If so, what are you doing now, then, to help him come to Christ?
If not, why not?
I had always said "yes" to questions like that. I thought that I would be ready to give myself up for someone else's life. It sounded so noble and "Christian" to say "yes." It wasn't until I specifically understood what Paul was talking about when he said, "I have great sorrow and unceasing anguish in my heart. I wish that I myself were accursed for the sake of my brothers," in Romans 9:2-3.
My church and another church held our own youth camp this year. We had about 130 students or so there. One of the girls in 7th grade came. She was raised Catholic, but was not saved. She had been asking questions to some of the other girls, and they told me about it. On Thursday, I sat down with her for about forty-five minutes and shared the gospel with her. She knew what she needed to do, but there was something holding her back. She knew what would happen (or believed she did) when she got home.
For the rest of the night, God was working on her, and me as well. It continued through the day. She spent a lot of time quiet, sitting by herself, contemplating the decision to abandon everything and follow Christ. She knew that salvation isn't about a specific prayer - it is about a surrendering of everything to place Christ as Lord of her life. My heart was burdened for her all day.
That night, the students were together and the adults were together, and I was just burdened to lead the adults in prayer. It was at that time that the Spirit of God just began working, and I began weeping and praying as I had never done before. It was right at that time that I understood exactly what Paul meant when he wrote what he did in Romans 9.
God is awesome in what he does. In what can only be seen as a miracle, at the same time I was praying, and unbeknownst to me, she was praying with a friend of hers to accept Christ. She came in a few minutes later with tears of joy in her eyes, came and gave me a big hug, told me what happened, and we just stood there crying.
That feeling comes and goes every now and then with lost people who don't know Christ, but not as often as I think it should. The feeling happened again when an eighth grader began talking to me about salvation and wanting to know what it took to be a Christian a few weeks ago. I felt the pain of the realization that this person, if she didn't make a decision to follow Christ, would spend eternity apart from me.
That said, and as embarrassed as I am to say, my answer would be "no." So far, I haven't felt like Paul did around strangers or anyone with whom I haven't built a relationship. I love my students in my ministry so much that it hurts sometime when I realize that some of them are not saved. That is the kind of love that I want to develop for all people, no matter who they are, what they have done - because that is the way Christ felt for people. That is the way he felt for me.
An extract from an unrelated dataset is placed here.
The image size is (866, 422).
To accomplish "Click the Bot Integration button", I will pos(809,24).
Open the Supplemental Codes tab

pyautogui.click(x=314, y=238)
People can run circles around the question, and dodge it as much as possible, but when it comes down to it, I see so often on this board that there is more hatred and disdain for people because of what they have done or who they are than there is unconditional love. That is so against what we have been taught. The only people that Jesus pointed fingers at and yelled about their specific sins were the Pharisees - the religious leaders of their day. I wonder why we've lost that and aare consumed with preaching AGAINST sin instead of preaching WITH love to an undying world who grows alienated from a religion that does more telling them how bad they are instead of how awesome Jesus Christ is.
Bonhoeffer, in "Cost of Discipleship," wrote, "When Jesus calls a man, he bids him come and die."